Source code for landlab.io.shapefile.read_shapefile

#!/usr/bin/env python3
"""Functions to read shapefiles and create a NetworkModelGrid."""
import pathlib

import numpy as np
import pandas as pd
import shapefile as ps

from landlab.graph.graph import NetworkGraph
from landlab.grid.network import NetworkModelGrid


def _read_shapefile(file, dbf):
    kwds = {}
    if dbf is not None:
        kwds["dbf"] = dbf

    if isinstance(file, (str, pathlib.Path)):
        sf = ps.Reader(str(file), **kwds)
    else:
        sf = ps.Reader(shp=file, **kwds)

    return sf


_NUMPY_DTYPE = {
    "integer": (int, float),
    "mixed": (float, complex),
    "mixed-integer": (int, complex),
    "mixed-integer-float": (float,),
    "floating": (float,),
    "complex": (complex,),
    "boolean": (bool,),
}


def _infer_data_type(array, dtype=None):
    """Infer the type of a numpy array.

    Infer the data type of a numpy array based on its values.
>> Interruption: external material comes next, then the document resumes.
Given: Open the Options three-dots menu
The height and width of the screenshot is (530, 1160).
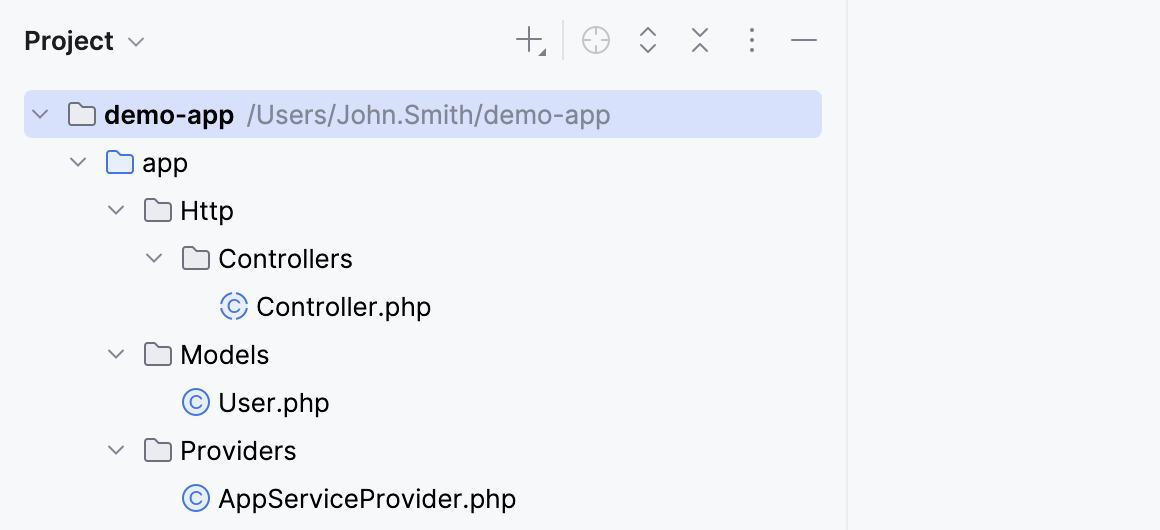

This function
    is most useful when used on arrays that have *dtype=object* but all of
    its elements are of a standard data type.

    Parameters
    ----------
    array : array_like
        Input data to infer its data type.
    dtype : data-type, optional
        If not provided, infer data type from array elements; otherwise,
        try to cast to the provided data type.

    Returns
    -------
    out : ndarray
        Array interpretation of the input array with either the provided
        data type or one inferred from its elements.

    Examples
    --------
    >>> import numpy as np

    >>> _infer_data_type([1, 2, 3])
    array([1, 2, 3])
    >>> _infer_data_type([1, 2, 3], dtype=float)
    array([ 1.,  2.,  3.])
    >>> _infer_data_type(np.array([1.0, 2.0, 3.0], dtype=object))
    array([ 1.,  2.,  3.])
    >>> _infer_data_type([[1, 2, 3]])
    array([[1, 2, 3]])
    >>> _infer_data_type([None, 1, 2, 3])
    array([ nan,   1.,   2.,   3.])
    """
    array = np.asarray(array, dtype=dtype)
    if dtype is None and not np.issubdtype(array.dtype, np.number):
        infered_dtype = pd.api.types.infer_dtype(array, skipna=True)
        for dtype in _NUMPY_DTYPE.get(infered_dtype, ()):
            try:
                _array = np.asarray(array.flatten(), dtype=dtype)
            except (TypeError, ValueError):
                pass
            else:
                array = _array.reshape(array.shape)
                break
    return array



[docs]
def read_shapefile(
    file,
    dbf=None,
    store_polyline_vertices=True,
    points_shapefile=None,
    points_dbf=None,
    link_fields=None,
    node_fields=None,
    link_field_conversion=None,
    node_field_conversion=None,
    link_field_dtype=None,
    node_field_dtype=None,
    threshold=0.0,
):
    """Read shapefile and create a NetworkModelGrid.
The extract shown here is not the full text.